I was thinking of Manu Robledo. “I may have a name for you. I don’t have anything in writing, but it may well turn out that he’s the holder of a certain numbered account at BOS/Singapore.”
“Who?”
“I’m not prepared to share.”
“Don’t be an ass.”
“We’re playing by my rules now. My six months in Singapore were payment enough for what you did for my father. Going forward, anything you get from me is strictly on a quid pro quo basis.”
The sun disappeared, but Andie’s eyes continued to narrow as she studied me. Finally, she said, “We’re still helping your father.”
I was already of the firm belief that Dad was alive, but it was hard not to react to official confirmation. I struggled to play it cool. “I knew he was alive,” I said.
“I gave you more than that,” she said. “I told you we’re still providing specialized medical treatment for him. Don’t ask me where or under what name. I can’t tell you.”
“If your supervisor thinks I haven’t kept up my end of the deal, why are you continuing to provide treatment to him?”
She blinked.

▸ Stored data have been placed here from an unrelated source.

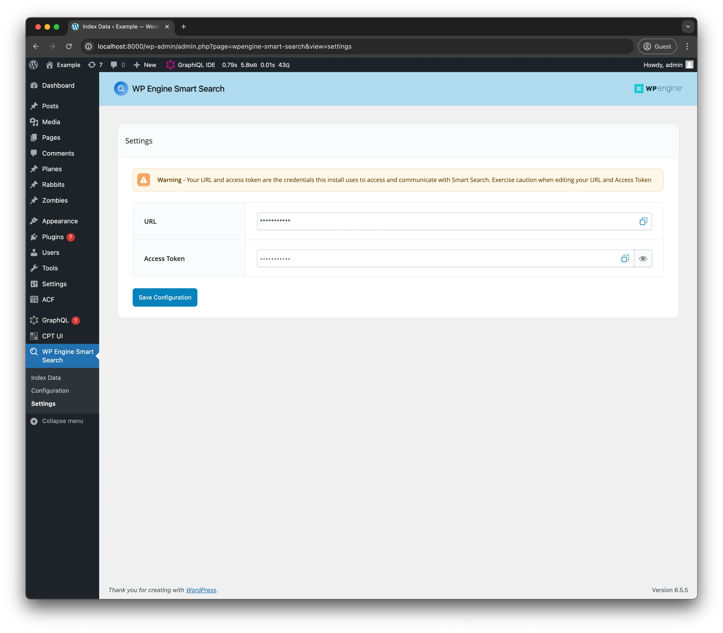The height and width of the screenshot is (633, 723).
Task: Open comments via the speech bubble icon
Action: [x=114, y=65]
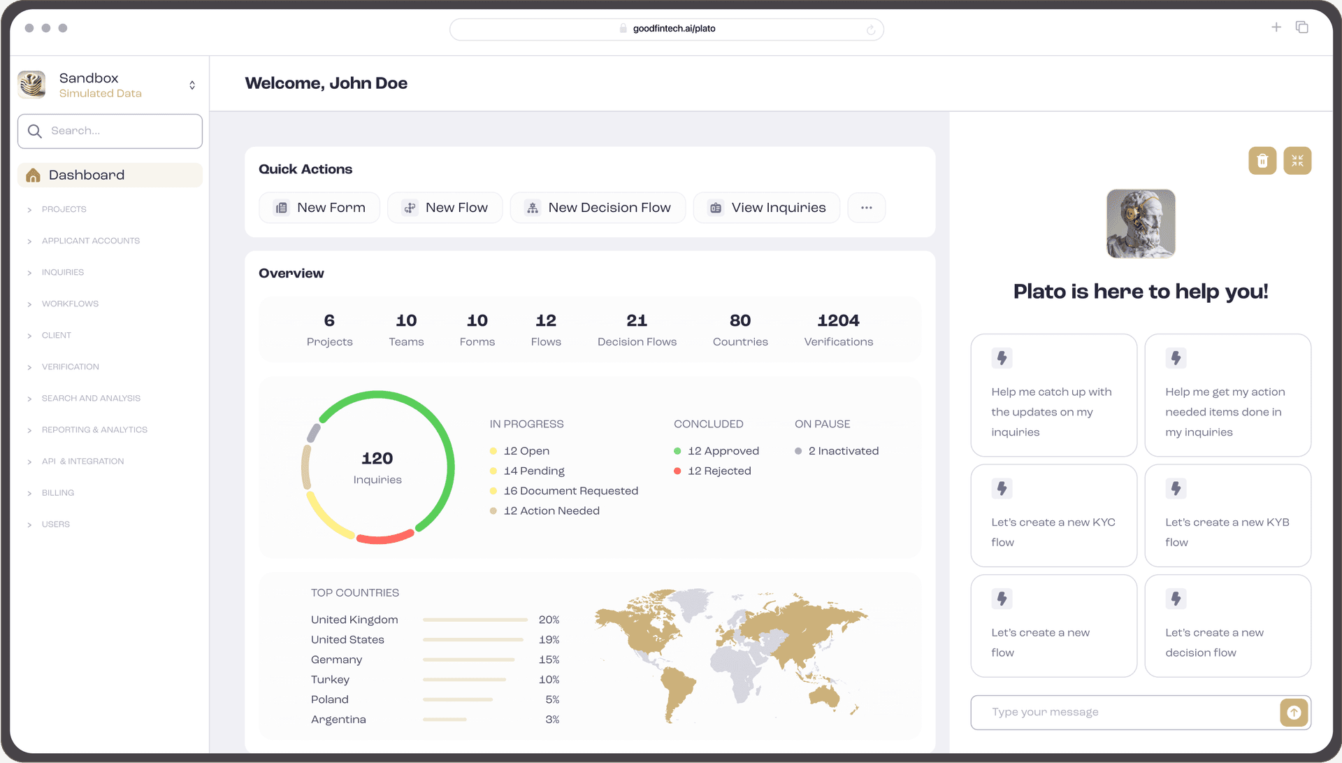The height and width of the screenshot is (763, 1342).
Task: Click the browser tabs overview icon
Action: point(1301,27)
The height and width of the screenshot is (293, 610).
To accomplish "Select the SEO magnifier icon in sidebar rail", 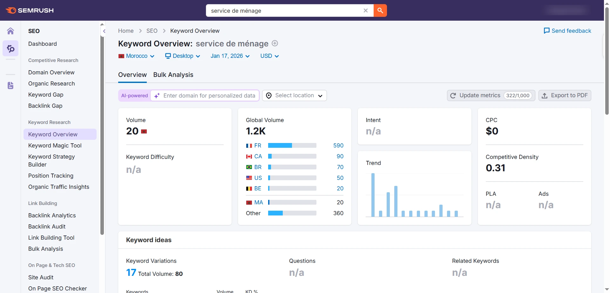I will pyautogui.click(x=11, y=49).
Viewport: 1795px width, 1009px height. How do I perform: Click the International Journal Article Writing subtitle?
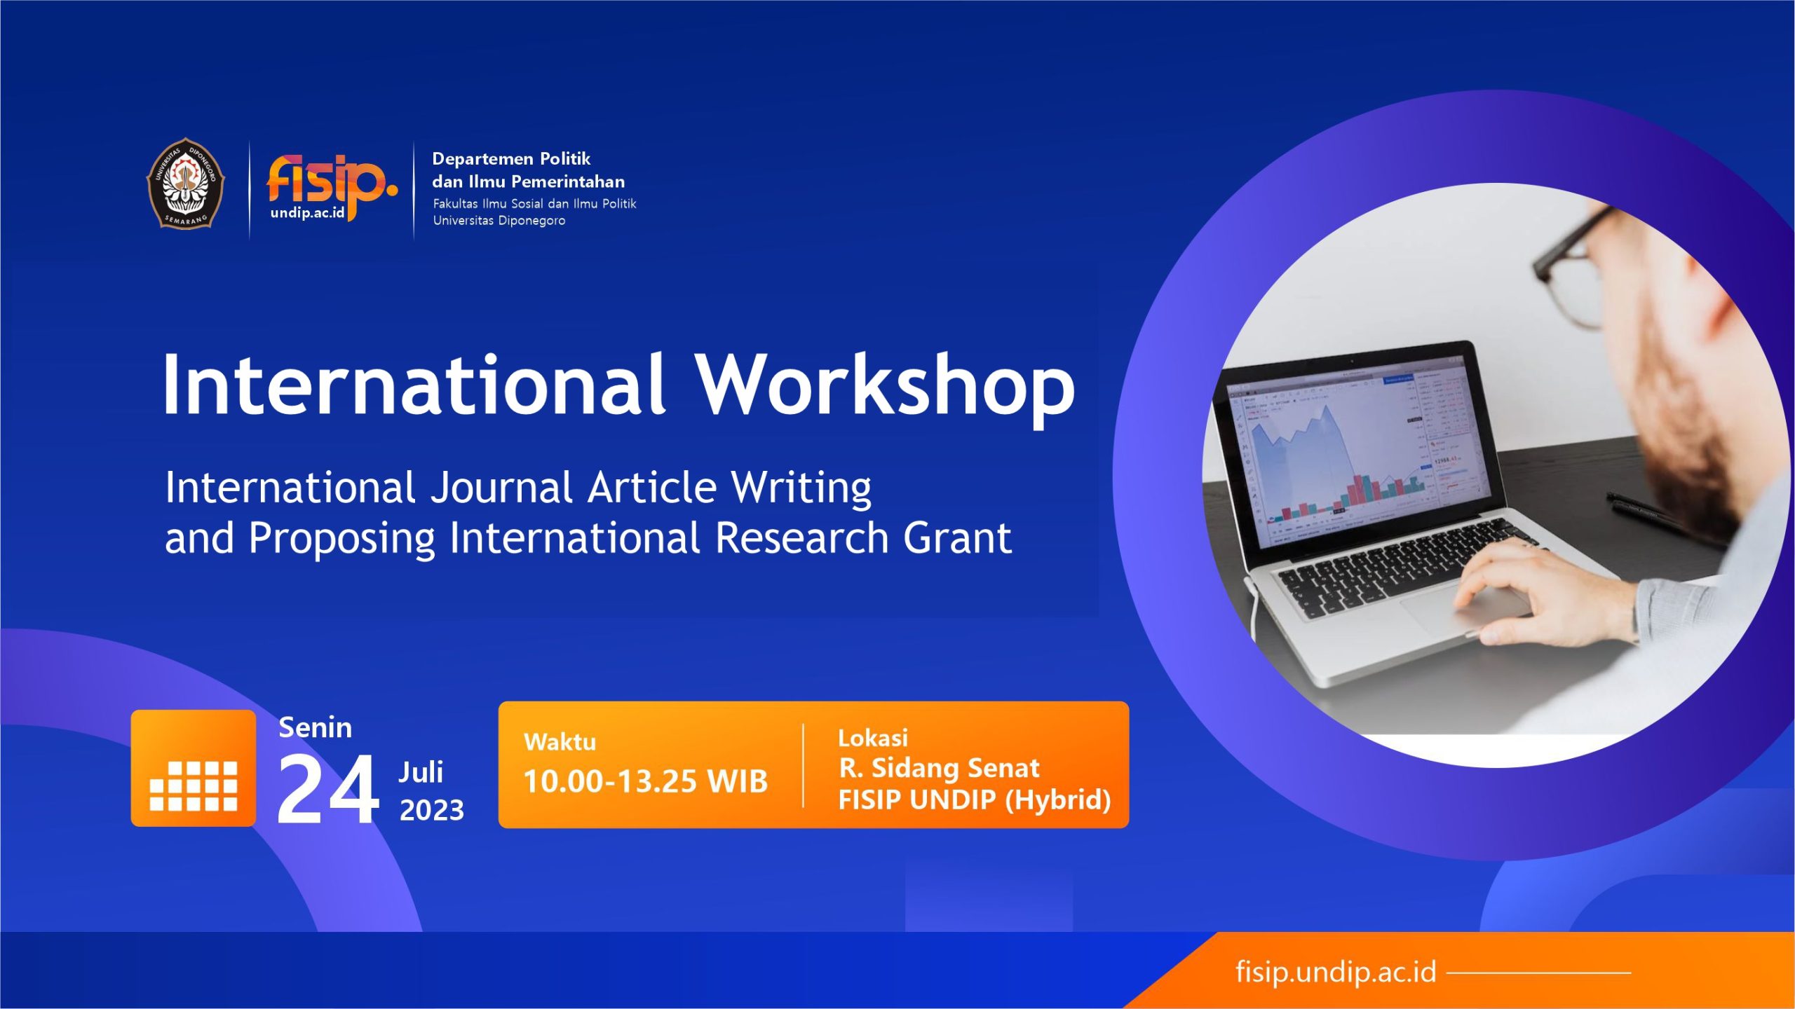pyautogui.click(x=517, y=488)
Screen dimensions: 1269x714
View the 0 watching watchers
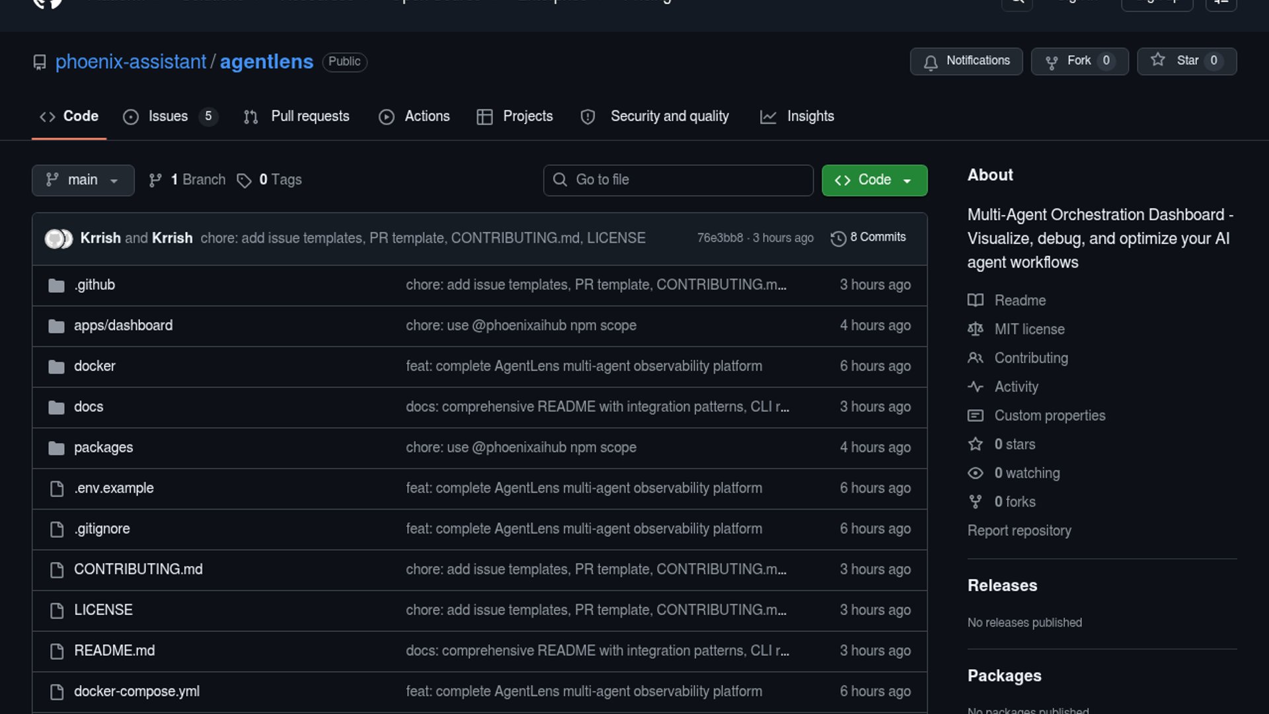tap(1026, 473)
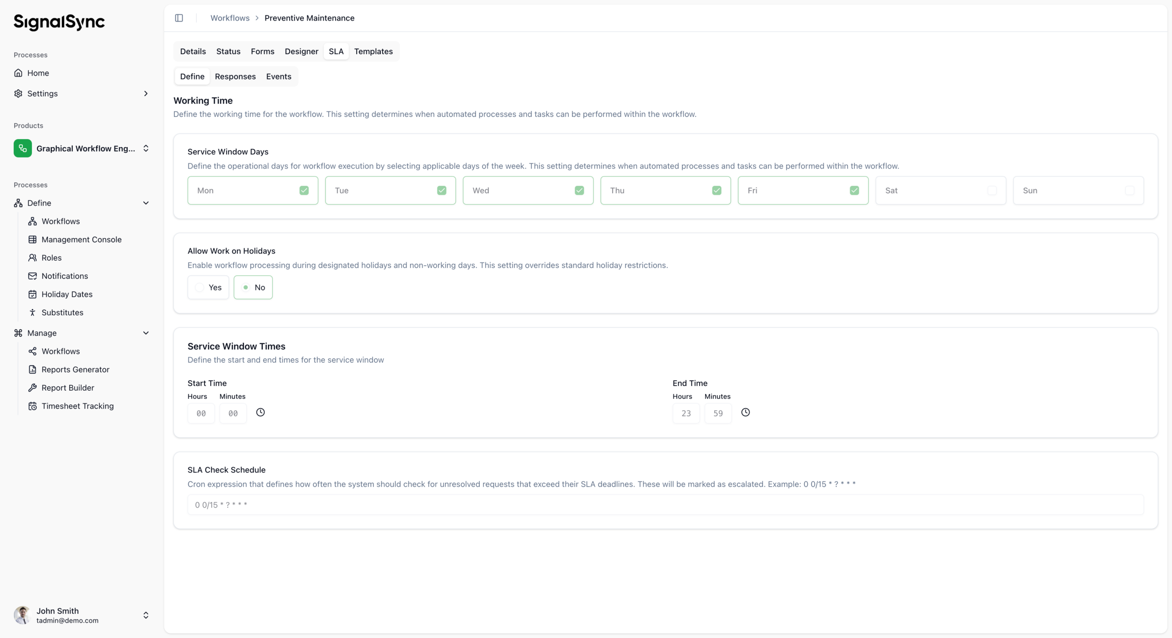The width and height of the screenshot is (1172, 638).
Task: Open the Responses sub-tab
Action: click(235, 76)
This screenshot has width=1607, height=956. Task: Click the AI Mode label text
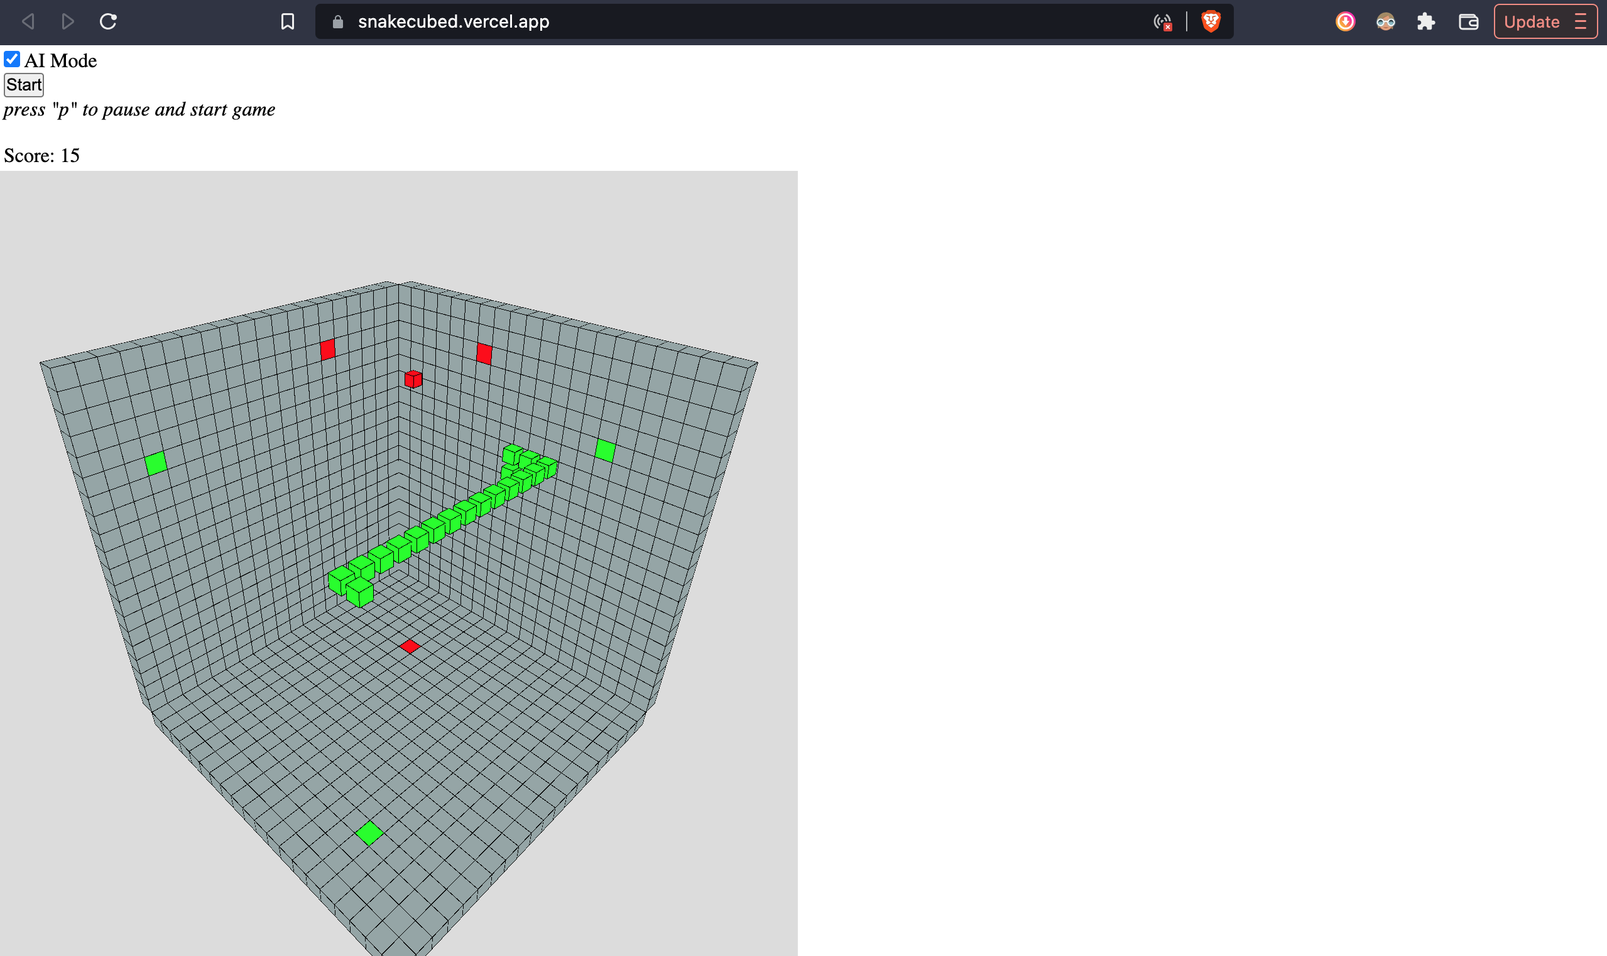[x=61, y=61]
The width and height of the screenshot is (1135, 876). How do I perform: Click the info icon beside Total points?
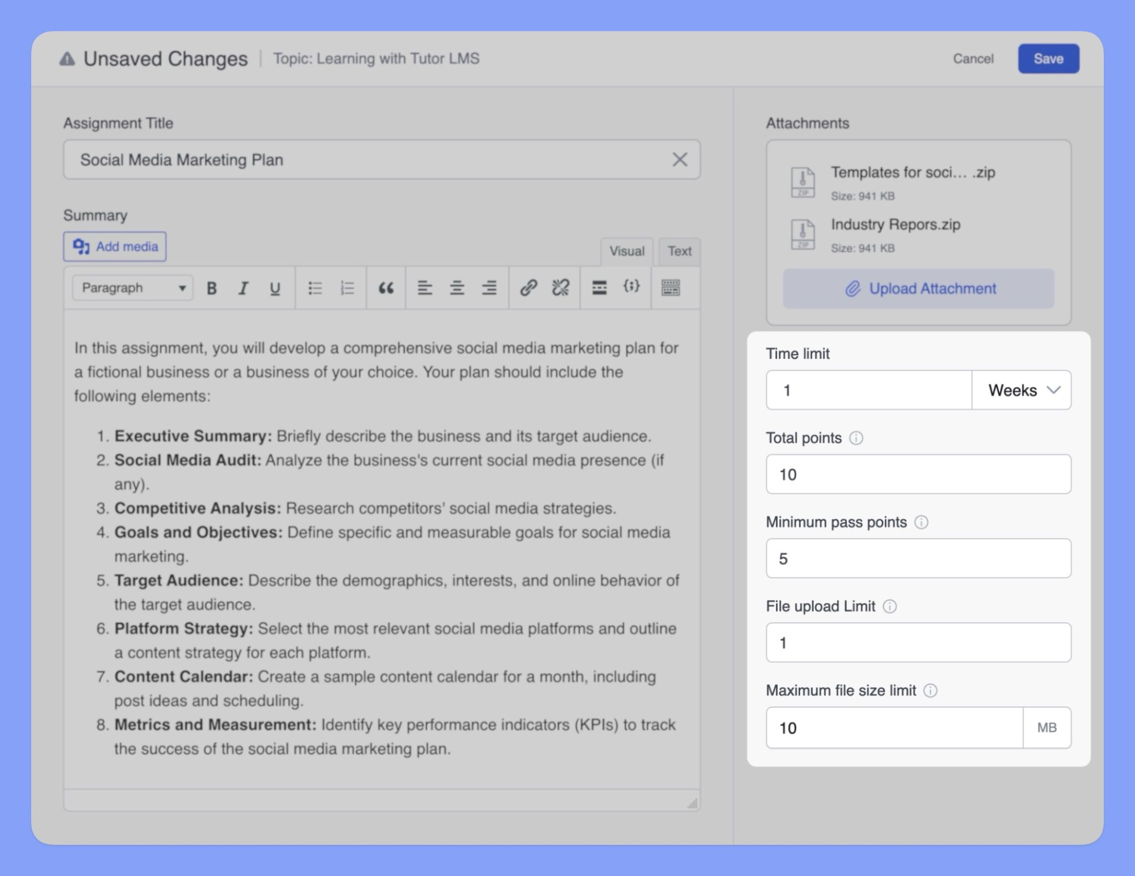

It was Andie’s first flinch in the eight months I’d known her, and it was as if she had looked me in the eye and said,
That’s a very good question, Patrick, and I wish I knew the answer.
“Because it’s the right thing to do,” she said.
“Nice try.” I said. “Quid pro quo. I’ll give you the name of the numbered account holder when you tell me the following: What is my Dad’s new name? Where did you send him? And why is the FBI still helping him even though your supervisor thinks I’ve been holding out?”
“I can’t do that.”
“Make it happen,” I said.
She paused, but I didn’t get the impression that the answers to my questions were on the tip of her tongue. In fact—and this was just more of my gut—I wondered how much she personally knew about Dad’s situation.
“I’ll work on it,” she said.
“Work fast.”
She didn’t answer, but the silence confirmed that the conversation was finished. For now. Our footprints in the snow showed us the way back toward the bench.